There is “significant interest” from “quite a number of organizations” about acquiring Hallmark Channel, officials at the network’s parent company said Monday.
Executives at Crown Media Holdings Inc. offered a brief update about the potential sale of Hallmark during a third-quarter analysts’ call.
Crown CEO David Evans referred to the company’s announcement in August that it was looking into strategic alternatives for Hallmark and said, “This process is under way and we are pleased with the progress to date.”
Later on, during a question-and-answer session, Evans noted that Crown’s investment-banking firm, Citigroup Smith Barney, had been talking with potential suitors about Hallmark.
“We have attracted significant interest,” he told analysts. “And our Citigroup banking group has spoken to quite a number of organizations that have interest in the channel, and the discussions have gone well.”
The potential suitors for Hallmark reportedly include Time Warner Inc., Viacom Inc., News Corp., Comcast Corp. and Colorado billionaire Philip Anschutz.
Hallmark’s distribution is now at 71 million homes, and the network ranked in the top 10 in terms of total-day ratings in the third quarter, according to Crown officials.
In the third quarter, Crown’s net revenue increased 62% to $50.7 million from $31.3 million in the prior-year quarter. That was driven in part by an increase in ad revenue, up 37% to $33.6 million, and a 90% gain in subscriber-fee revenue, to $4.6 million.
One reason why license-fee revenue is up: Hallmark deals that called for free carriage are starting to expire, according to Crown chief financial officer William Aliber.
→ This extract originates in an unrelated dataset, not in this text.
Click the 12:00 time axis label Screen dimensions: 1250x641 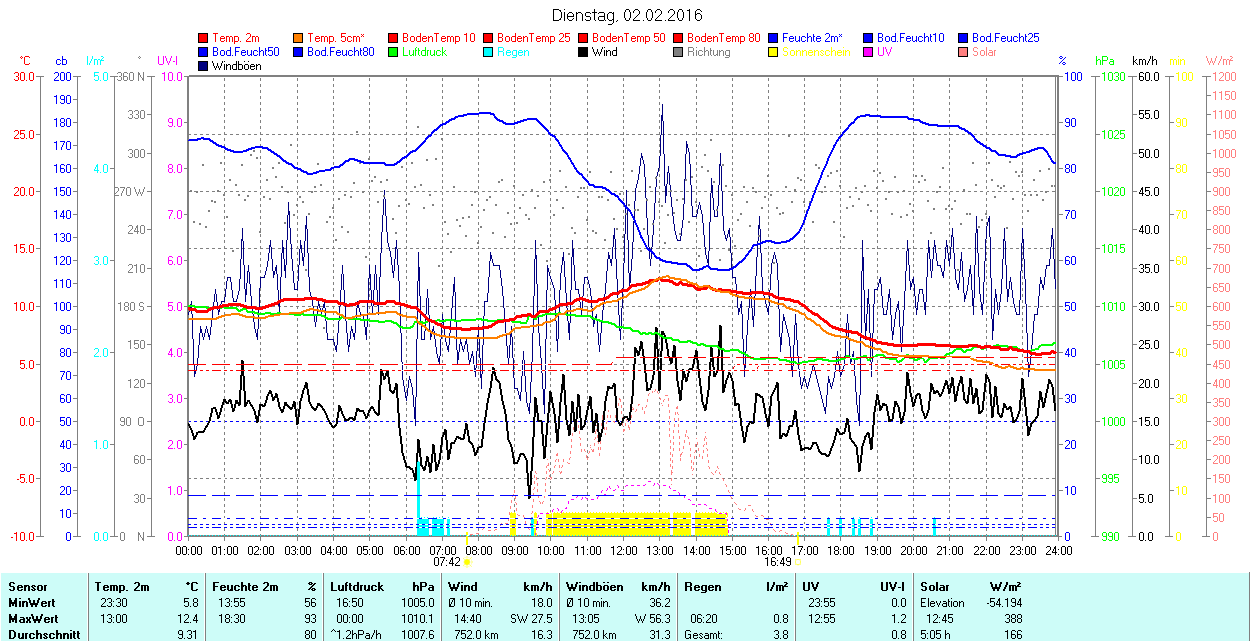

The network’s per-subscriber monthly license fee currently averages about three cents to five cents, and that “effective rate will ratchet up” to five cents to seven cents next year, he added.
A number of Hallmark Channel’s carriage deals with major MSOs expire at the end of 2007, according to Aliber.
Subscriber-acquisition fees were $8.7 million in the third quarter, versus $6.8 million in the same period last year. In the third quarter, Crown posted a net loss of $65.8 million, or 63 cents per share, versus $105.8 million ($1.01) a year ago.